Turning to slide 5. I'm pleased to share that our service area continues to experience strong economic growth, with low unemployment rate of 3.3% and population growth of 1.6%. Construction activity remains steady in Portland with current projects focused on mixed use and residential buildings. Our service areas low cost relative to Seattle and the Bay area continue to make this region attractive to apparel and technology companies and proximity to Asian markets and the enhanced fiber connections, make the area particularly appealing to data centers.
Now turning to slide 6. We continue to execute on our clean energy vision and our strategy to reduce greenhouse gas emissions. Our Renewable Request for Proposal for additional resources garnered highly competitive bids. We've recently submitted a shortlist of those proposals to the OPUC. The six bids from three bidders include the combinations of wind, solar and battery storage. Also on this program shortlist is PGEs third party joint bid for 36 hours megawatts of company-owned wind resources and a power purchase agreement for another 83 hours megawatt. The commission is expected to acknowledge the shortlist by early December and we expect to complete contract negotiations and announce the results shortly thereafter.

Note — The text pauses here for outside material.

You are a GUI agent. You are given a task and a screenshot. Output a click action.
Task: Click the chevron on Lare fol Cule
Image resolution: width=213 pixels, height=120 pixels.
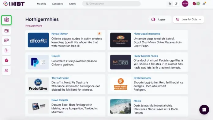click(x=200, y=20)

We continue to work with the commission and interveners on our green tariff. The green energy product designed for municipalities and other large customers, who want 100% renewable energy. Additionally, we have a number of smaller projects that we hope to grow in the future. These efforts includes three smart grid projects adjacent to substations being upgraded. Six electric avenues and a joint project with our local transit authorities, as well as, plans to move forward on our five proposed energy storage projects.
PGE customers and the region, continues to push for further growth in renewables and carbon free technologies. Portland placed 10th on a recent list ranking America’s 100 greenest cities and was just seemed a winter in the Bloomberg American Cities Climate challenge.
And now I'm pleased to turn the call over to Jim. Thank you.
Thank you, Maria. As Maria mentioned and has shown on slide 7, we are firming our full year 2018 earnings guidance of $2.25 to $2.40 per diluted share. We currently expect to be towards the middle of this range.
Turning to slide eight, which shows earnings drivers for the quarter. First, with Carty cash settlement increased earnings $0.10 cents per diluted share due to a $0.07 increase related to a $10 million pretax cash settlement proceeds, and a $0.03 increase related to avoided carrying costs – are carrying litigation costs.
Second, gross margin increased earnings by $0.04 due to a $0.06 increase as a result of higher wholesale electric prices and lower natural gas prices. Allowing for the increased economic dispatch of our plants offset by a $0.02 decrease due to less favorable weather quarter-over-quarter, followed by $0.01 decrease in other expenses.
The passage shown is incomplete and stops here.